What you need to do
Give back exactly the lines that run from the beginning of the entries to the line containing "Given: Switch to the Takes tab", both included, and nothing else.

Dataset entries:

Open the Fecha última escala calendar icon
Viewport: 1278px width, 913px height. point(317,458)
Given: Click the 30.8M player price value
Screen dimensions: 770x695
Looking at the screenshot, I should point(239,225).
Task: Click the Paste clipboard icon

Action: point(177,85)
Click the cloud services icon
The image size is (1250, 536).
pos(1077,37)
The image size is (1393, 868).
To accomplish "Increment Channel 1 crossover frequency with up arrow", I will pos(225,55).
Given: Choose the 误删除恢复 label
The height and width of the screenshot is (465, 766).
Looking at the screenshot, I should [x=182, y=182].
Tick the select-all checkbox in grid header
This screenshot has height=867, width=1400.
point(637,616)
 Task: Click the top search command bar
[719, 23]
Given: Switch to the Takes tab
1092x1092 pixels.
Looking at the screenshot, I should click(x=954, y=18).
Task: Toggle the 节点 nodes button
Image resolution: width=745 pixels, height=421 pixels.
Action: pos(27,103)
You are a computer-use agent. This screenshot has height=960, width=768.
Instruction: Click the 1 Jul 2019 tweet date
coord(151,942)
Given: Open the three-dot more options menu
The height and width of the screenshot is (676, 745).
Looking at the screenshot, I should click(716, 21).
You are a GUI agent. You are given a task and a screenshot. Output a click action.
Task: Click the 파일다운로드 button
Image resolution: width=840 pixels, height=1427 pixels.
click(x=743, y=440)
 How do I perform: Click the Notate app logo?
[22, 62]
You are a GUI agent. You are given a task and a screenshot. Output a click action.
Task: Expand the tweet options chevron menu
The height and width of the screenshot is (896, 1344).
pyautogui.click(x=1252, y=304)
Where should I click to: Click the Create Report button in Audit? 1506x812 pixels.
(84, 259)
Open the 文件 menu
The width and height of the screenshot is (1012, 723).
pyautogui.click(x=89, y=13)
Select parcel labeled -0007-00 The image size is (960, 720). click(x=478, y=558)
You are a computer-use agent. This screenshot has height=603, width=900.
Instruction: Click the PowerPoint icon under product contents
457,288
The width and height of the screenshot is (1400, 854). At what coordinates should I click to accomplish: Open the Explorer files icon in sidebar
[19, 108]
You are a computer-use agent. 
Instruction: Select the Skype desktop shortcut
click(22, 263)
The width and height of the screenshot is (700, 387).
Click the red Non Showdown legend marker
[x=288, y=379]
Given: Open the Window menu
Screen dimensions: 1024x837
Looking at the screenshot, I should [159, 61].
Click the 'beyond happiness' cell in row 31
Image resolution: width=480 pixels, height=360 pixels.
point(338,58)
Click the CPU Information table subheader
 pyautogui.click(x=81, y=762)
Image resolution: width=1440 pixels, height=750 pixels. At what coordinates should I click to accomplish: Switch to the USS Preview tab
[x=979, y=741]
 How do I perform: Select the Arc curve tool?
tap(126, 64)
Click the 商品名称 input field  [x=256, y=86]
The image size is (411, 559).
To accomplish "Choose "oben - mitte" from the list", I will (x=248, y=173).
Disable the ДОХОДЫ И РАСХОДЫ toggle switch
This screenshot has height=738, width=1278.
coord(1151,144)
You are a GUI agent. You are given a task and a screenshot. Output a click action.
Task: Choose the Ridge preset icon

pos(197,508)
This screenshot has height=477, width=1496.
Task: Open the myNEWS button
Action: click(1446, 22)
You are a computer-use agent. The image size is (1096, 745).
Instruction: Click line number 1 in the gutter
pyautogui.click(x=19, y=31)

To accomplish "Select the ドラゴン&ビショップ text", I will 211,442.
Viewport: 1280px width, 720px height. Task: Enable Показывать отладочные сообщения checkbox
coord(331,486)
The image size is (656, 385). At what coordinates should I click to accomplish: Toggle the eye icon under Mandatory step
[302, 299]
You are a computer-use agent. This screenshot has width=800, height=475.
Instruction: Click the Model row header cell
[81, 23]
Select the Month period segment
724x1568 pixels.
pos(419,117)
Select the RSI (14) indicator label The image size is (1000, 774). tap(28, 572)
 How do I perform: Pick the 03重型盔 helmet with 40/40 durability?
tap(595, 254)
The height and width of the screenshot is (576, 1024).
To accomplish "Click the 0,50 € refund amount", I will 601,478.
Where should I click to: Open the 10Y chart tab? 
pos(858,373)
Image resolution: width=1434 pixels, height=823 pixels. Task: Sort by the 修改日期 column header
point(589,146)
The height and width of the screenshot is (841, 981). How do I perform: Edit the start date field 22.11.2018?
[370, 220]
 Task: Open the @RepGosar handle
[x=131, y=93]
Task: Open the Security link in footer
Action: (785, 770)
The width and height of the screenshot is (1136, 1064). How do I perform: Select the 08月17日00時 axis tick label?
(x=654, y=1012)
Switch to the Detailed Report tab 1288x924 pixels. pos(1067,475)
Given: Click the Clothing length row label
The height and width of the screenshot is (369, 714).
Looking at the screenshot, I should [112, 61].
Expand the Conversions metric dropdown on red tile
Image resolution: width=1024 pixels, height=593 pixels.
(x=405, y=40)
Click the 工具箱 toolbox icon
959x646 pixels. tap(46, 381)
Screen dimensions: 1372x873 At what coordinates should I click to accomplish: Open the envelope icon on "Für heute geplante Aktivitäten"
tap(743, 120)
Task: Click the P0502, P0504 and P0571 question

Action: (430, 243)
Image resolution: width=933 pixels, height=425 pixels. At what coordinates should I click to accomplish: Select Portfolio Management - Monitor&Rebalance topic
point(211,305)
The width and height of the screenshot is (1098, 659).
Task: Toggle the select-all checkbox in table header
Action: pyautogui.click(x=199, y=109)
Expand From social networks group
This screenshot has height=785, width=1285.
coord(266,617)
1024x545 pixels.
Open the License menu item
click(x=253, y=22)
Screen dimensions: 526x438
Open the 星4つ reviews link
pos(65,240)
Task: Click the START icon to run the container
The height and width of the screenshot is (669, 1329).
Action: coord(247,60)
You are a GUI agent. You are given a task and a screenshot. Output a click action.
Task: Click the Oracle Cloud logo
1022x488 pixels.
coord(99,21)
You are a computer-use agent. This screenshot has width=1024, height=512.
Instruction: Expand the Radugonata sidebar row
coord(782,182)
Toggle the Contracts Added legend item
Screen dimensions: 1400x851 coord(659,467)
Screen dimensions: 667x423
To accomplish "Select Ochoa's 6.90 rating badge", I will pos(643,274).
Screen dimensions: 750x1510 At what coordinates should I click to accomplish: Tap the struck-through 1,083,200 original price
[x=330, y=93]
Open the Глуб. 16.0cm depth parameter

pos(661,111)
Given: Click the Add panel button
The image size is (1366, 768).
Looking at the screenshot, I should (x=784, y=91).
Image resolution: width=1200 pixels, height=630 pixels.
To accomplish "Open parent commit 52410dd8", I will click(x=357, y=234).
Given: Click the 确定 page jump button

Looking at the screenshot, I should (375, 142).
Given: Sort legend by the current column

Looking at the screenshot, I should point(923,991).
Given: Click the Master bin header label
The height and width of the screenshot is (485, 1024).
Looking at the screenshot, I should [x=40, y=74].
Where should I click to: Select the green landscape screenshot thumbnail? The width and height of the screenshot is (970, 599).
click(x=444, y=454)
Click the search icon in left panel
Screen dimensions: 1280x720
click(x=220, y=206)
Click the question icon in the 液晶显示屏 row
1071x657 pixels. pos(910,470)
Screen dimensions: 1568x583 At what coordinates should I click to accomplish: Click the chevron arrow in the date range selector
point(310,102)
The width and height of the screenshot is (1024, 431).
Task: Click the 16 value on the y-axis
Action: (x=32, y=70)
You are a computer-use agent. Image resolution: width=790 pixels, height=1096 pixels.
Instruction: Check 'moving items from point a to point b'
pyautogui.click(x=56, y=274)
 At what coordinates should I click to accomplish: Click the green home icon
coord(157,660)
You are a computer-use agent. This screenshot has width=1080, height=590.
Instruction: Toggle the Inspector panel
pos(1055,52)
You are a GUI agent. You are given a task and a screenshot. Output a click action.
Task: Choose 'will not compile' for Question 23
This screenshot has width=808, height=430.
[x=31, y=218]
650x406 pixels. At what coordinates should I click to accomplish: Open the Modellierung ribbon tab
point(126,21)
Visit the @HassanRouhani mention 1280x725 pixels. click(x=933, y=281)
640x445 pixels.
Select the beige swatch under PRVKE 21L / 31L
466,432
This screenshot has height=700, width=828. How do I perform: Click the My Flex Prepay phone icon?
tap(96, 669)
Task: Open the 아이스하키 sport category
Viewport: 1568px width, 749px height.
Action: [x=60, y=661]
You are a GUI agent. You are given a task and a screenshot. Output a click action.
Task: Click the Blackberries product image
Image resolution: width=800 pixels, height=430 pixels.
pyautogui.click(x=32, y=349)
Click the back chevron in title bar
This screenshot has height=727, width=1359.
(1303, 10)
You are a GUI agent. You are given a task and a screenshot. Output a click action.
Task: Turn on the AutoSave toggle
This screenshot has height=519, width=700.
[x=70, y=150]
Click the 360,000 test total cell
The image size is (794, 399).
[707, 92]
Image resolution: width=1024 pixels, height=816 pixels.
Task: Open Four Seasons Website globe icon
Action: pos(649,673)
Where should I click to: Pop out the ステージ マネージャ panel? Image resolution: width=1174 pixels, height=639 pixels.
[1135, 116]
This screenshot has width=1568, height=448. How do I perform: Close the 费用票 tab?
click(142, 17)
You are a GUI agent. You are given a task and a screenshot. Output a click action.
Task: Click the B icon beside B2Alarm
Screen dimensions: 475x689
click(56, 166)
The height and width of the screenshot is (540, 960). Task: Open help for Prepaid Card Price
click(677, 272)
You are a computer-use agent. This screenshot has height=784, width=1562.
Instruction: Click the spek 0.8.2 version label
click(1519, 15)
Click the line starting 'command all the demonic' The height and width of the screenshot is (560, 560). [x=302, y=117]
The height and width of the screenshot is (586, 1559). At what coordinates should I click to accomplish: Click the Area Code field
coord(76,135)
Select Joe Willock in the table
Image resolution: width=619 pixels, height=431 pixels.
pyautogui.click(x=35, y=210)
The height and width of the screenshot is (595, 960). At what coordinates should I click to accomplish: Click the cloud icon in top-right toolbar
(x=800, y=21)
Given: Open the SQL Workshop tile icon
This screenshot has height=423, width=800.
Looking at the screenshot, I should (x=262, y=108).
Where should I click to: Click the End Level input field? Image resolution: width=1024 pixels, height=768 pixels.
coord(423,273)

Completed task
Open the Fecha última escala calendar icon
Viewport: 1278px width, 913px height. point(317,458)
Given: Click the 30.8M player price value
Screen dimensions: 770x695
Looking at the screenshot, I should point(239,225).
Task: Click the Paste clipboard icon

Action: point(177,85)
Click the cloud services icon
The image size is (1250, 536).
pos(1077,37)
The image size is (1393, 868).
To accomplish "Increment Channel 1 crossover frequency with up arrow", I will pos(225,55).
Given: Choose the 误删除恢复 label
The height and width of the screenshot is (465, 766).
Looking at the screenshot, I should [x=182, y=182].
Tick the select-all checkbox in grid header
This screenshot has height=867, width=1400.
point(637,616)
 Task: Click the top search command bar
[719, 23]
Given: Switch to the Takes tab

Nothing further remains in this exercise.